### ENTRIES PROVIDED

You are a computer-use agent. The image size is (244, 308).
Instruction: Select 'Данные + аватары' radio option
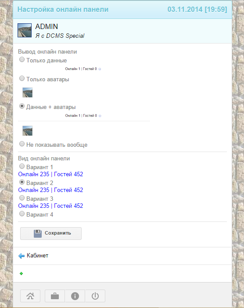[22, 106]
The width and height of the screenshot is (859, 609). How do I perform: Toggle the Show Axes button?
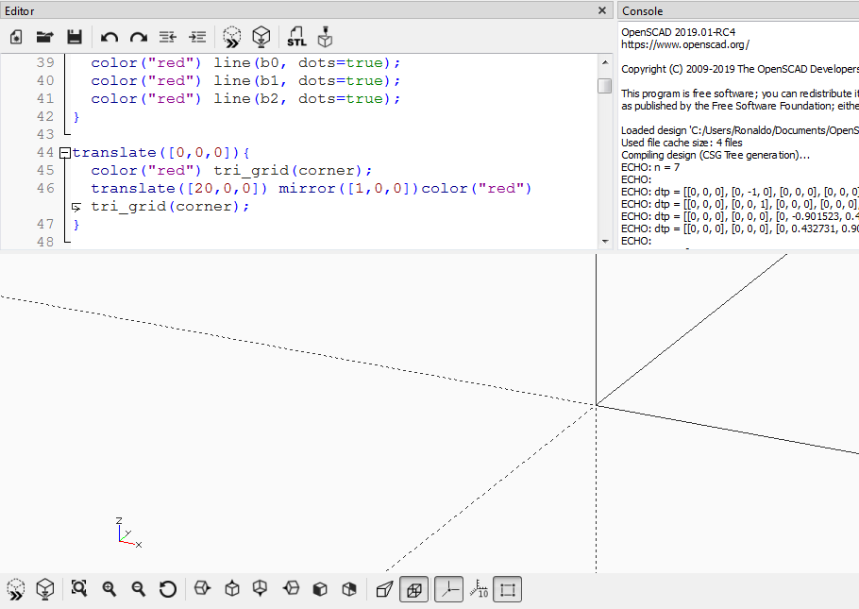[x=448, y=589]
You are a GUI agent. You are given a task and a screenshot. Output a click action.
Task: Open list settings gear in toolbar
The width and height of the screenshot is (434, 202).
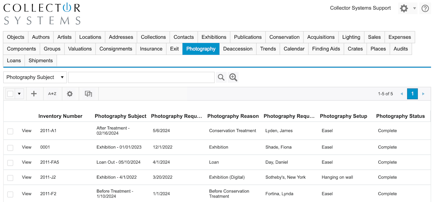pos(70,94)

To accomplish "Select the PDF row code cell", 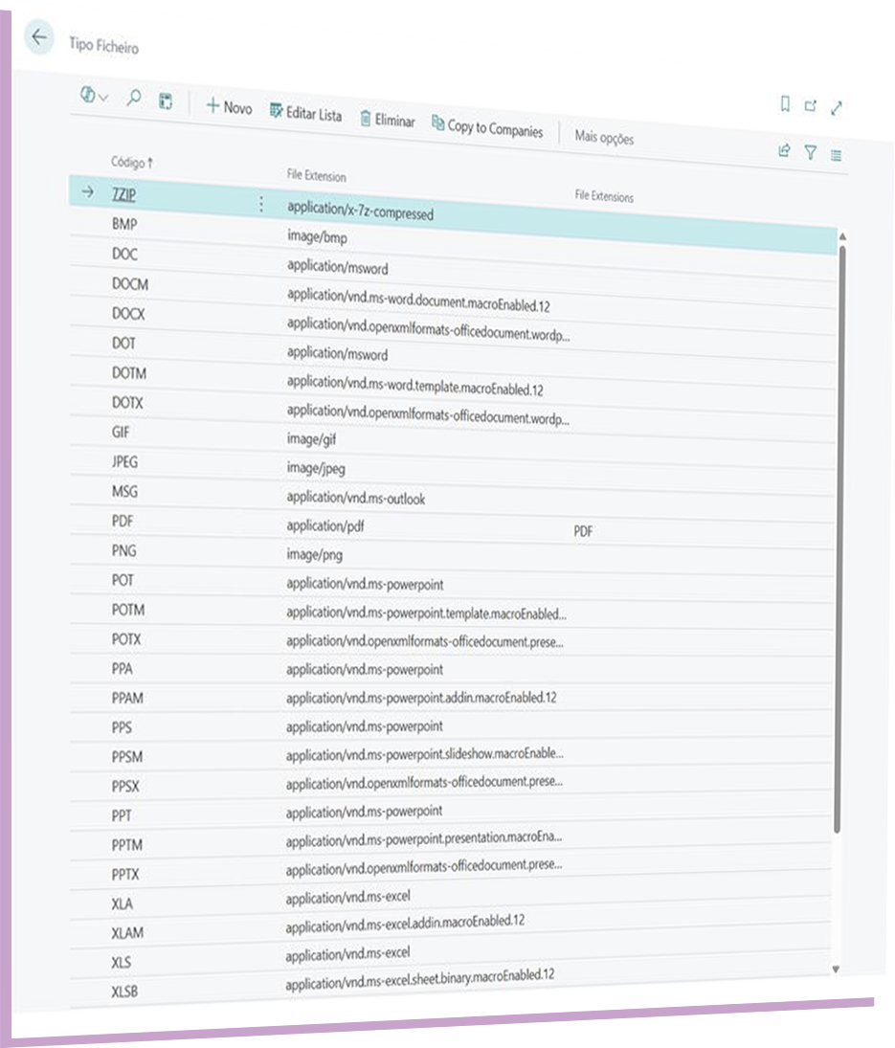I will click(123, 522).
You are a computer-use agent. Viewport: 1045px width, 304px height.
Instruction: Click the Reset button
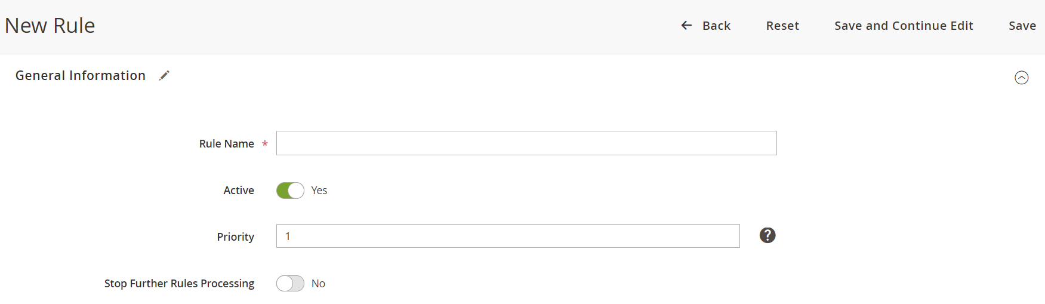pos(782,26)
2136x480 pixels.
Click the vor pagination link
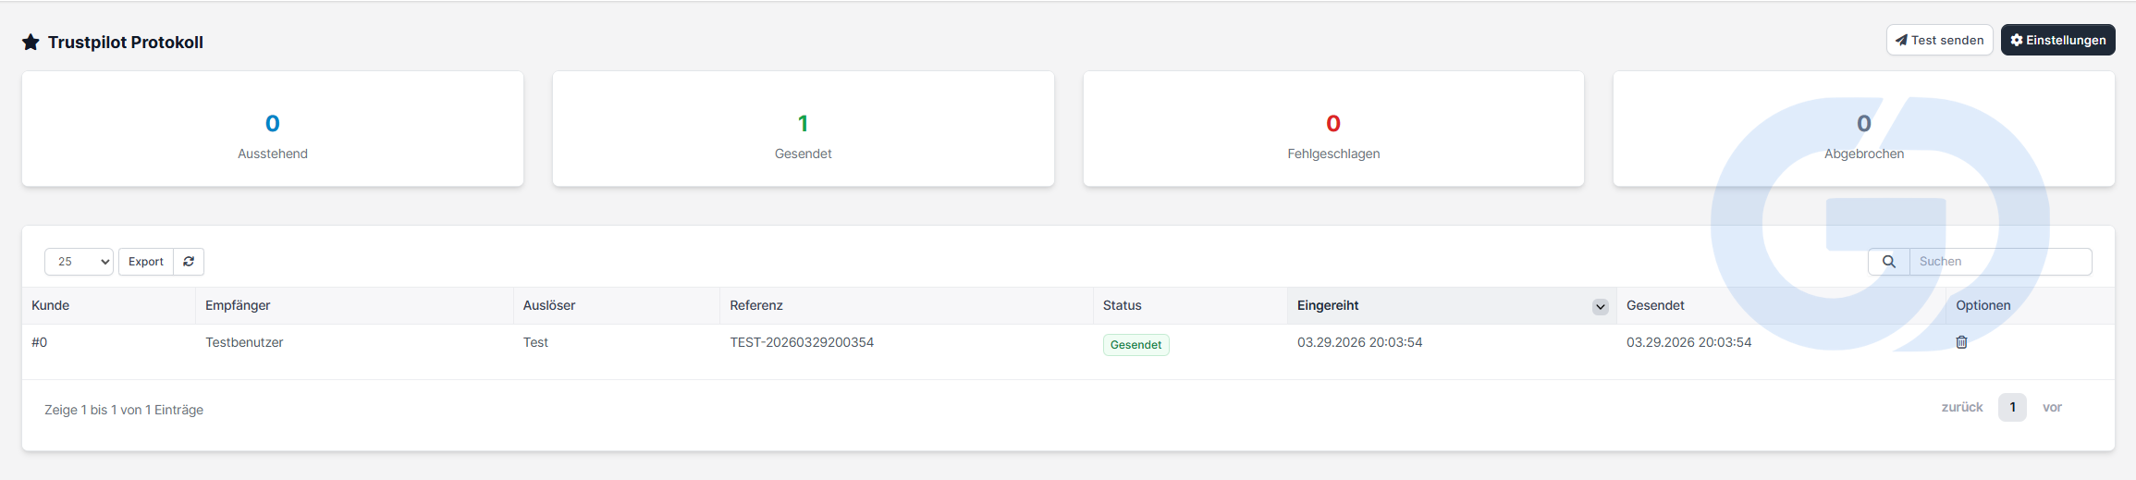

######

> **TASK TO CARRY OUT**:
Show every line of the material above in which "agent" is present.

> **ANSWER**:
You are a computer-use agent. The image size is (244, 308).
You are a GUI agent. You are given a task and a screenshot. Output a click action.
You are a computer-use agent. Viewport: 1045px width, 304px height.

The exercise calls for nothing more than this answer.